Having a healthy mental state during midterms is just as crucial as having a healthy physical state of being. Instead of confining yourself to your bedroom or dorm during studying, try walking to a new coffee shop or public library to do your work. Being able to walk around and engage with the world will energize you, and being in a new environment will change the pace of studying or working, making the time appear to go by faster.

Get Plenty of (Good) Sleep

During midterms studying, plan out when you want to begin and end working each day, and make sure that the end time is before your ideal bedtime. You’ll want to get at least eight hours of sleep each night especially during midterms, as being sleepy during a test or while working on an important paper leads to less focus. If stress keeps you up, you can try using a low-dose of melatonin at night (Trader Joe’s makes a great melatonin supplement). A bedtime tea with calming ingredients can also be very helpful; such as the Soothing Caramel Bedtime tea by Yogi Teas, which can be found at Target or Whole Foods.

Watch Your Caffeine Intake

I know as well as any other student that coffee is a wonderful study aid. I feel much more motivated after a warm cup ‘o Joe than in my groggy “before” state. However, drinking coffee throughout the entire day can cause dehydration because of its diuretic nature. Too much caffeine can lead to jitters and headaches, and can hinder your ability to fall asleep at night. Instead, limit yourself to drinking coffee only before noon, and find a lightly caffeinated beverage to sustain you throughout the rest of the day, should you need it. I suggest switching to green tea during the afternoon.

Drink water

During the stress of midterms, a lot of students forget to notice when they are dehydrated. While studying, be sure to have a glass of water by your side for at least half of the time you’re working.


Along with the concept of mental well-being, make sure that you spend at least some time socializing, as well! Take time to call a loved one or spend time with a friend. Interacting with people you care about will serve as a pleasant break from studying.

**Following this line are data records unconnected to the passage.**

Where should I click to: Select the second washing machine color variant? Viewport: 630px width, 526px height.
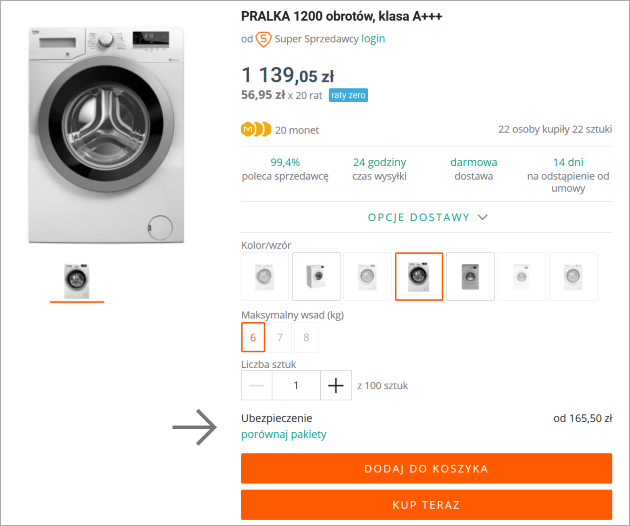(x=316, y=276)
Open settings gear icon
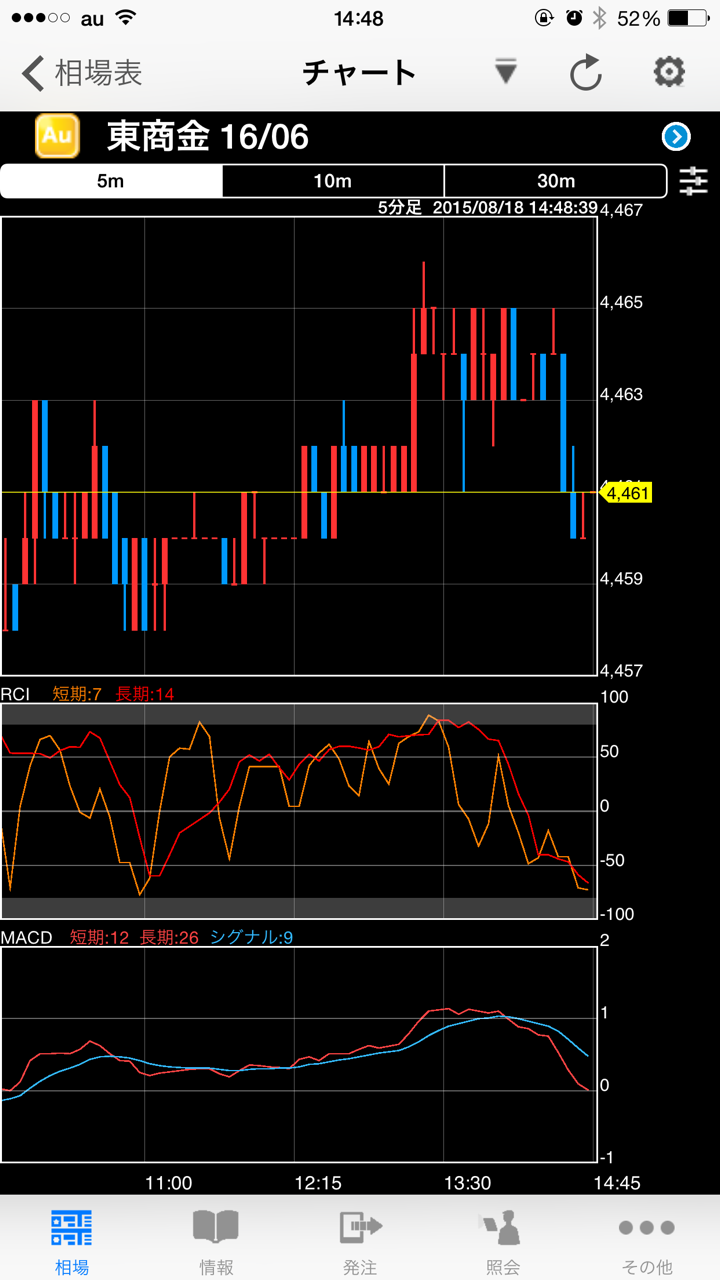 [668, 72]
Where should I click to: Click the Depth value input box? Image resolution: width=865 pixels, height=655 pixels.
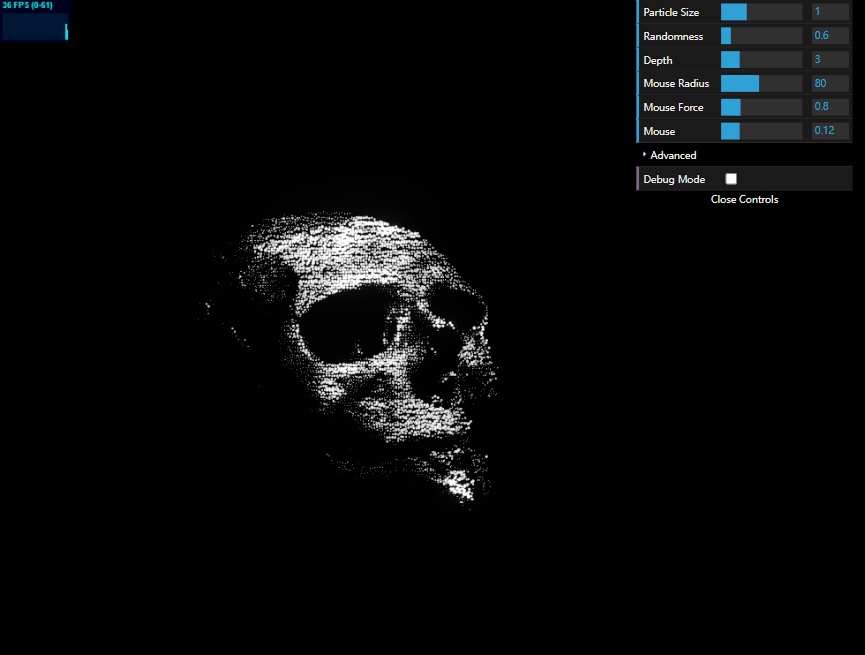[830, 60]
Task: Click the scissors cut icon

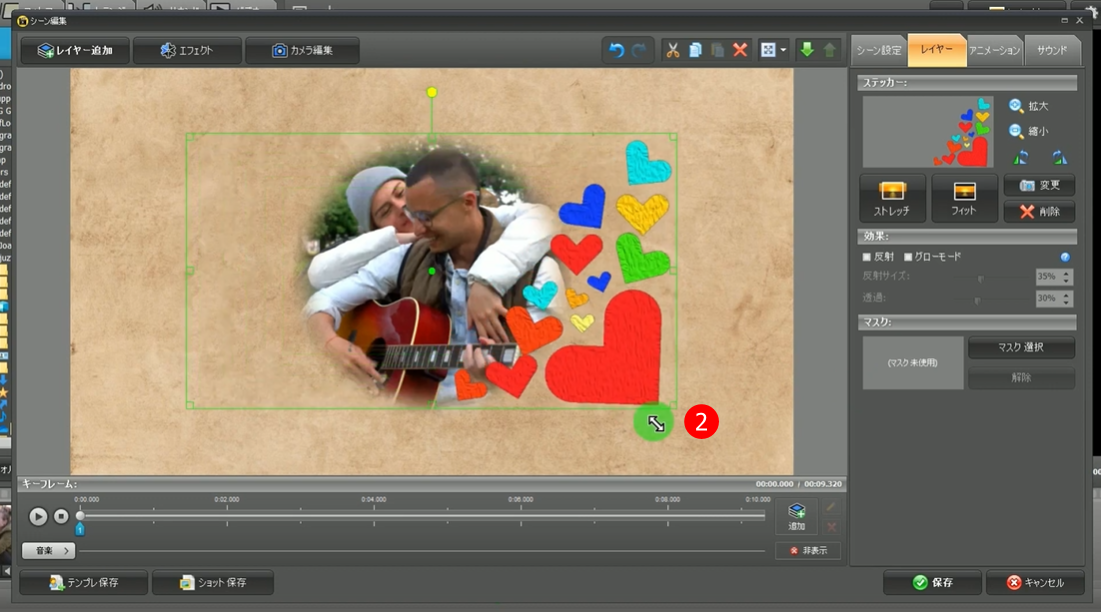Action: (673, 50)
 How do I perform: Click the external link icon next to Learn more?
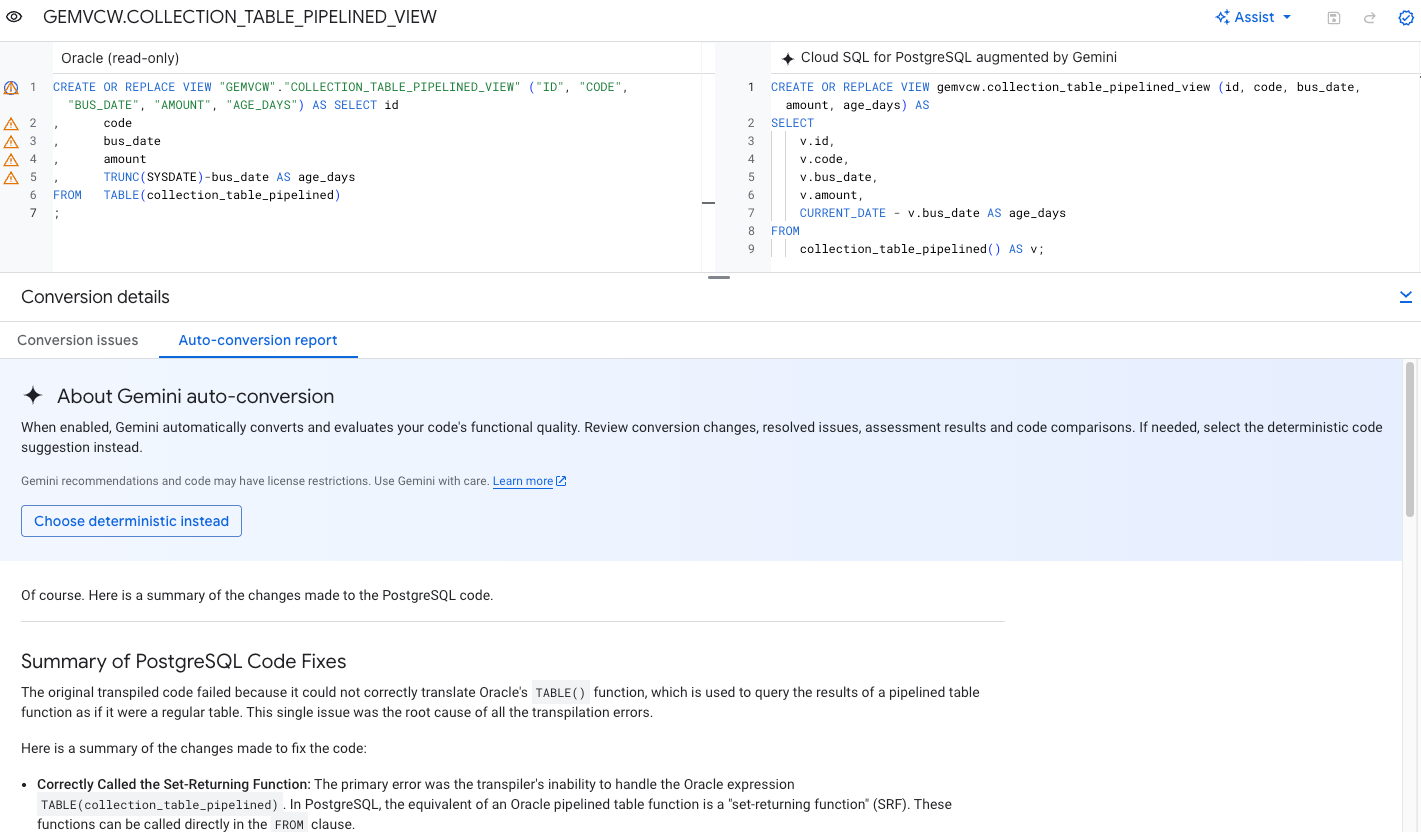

Do Something Calming and Centering

This doesn’t have to be yoga or meditation, although both of those activities are fantastic for peace of mind. Spend time reading a book you enjoy, drawing/painting, or, if you’re religious/spiritual, prayer can also be an effective means of stress-management.

Practice Healthy Eating Habits

Even if this week or so is a stressful time for you, don’t forget to eat healthily! Make time for a healthy and balanced three square meals a day. Incorporating healthy fats like avocado, salmon and walnuts will be beneficial to nourish your brain. If you need studying snacks, make sure that they are balanced and will sustain you. You’ll want to avoid a sugar crash, so go for items like fruit and nuts, hummus and vegetables, or yogurt.

Study Or Take A Break Outside

Finally, make sure to spend enough time outside! One essential nutrient for brain health is vitamin D, which is best obtained by spending time in direct sunlight. Even if you just go for a fifteen minute walk around your campus, getting enough sunlight is a great way to improve your health!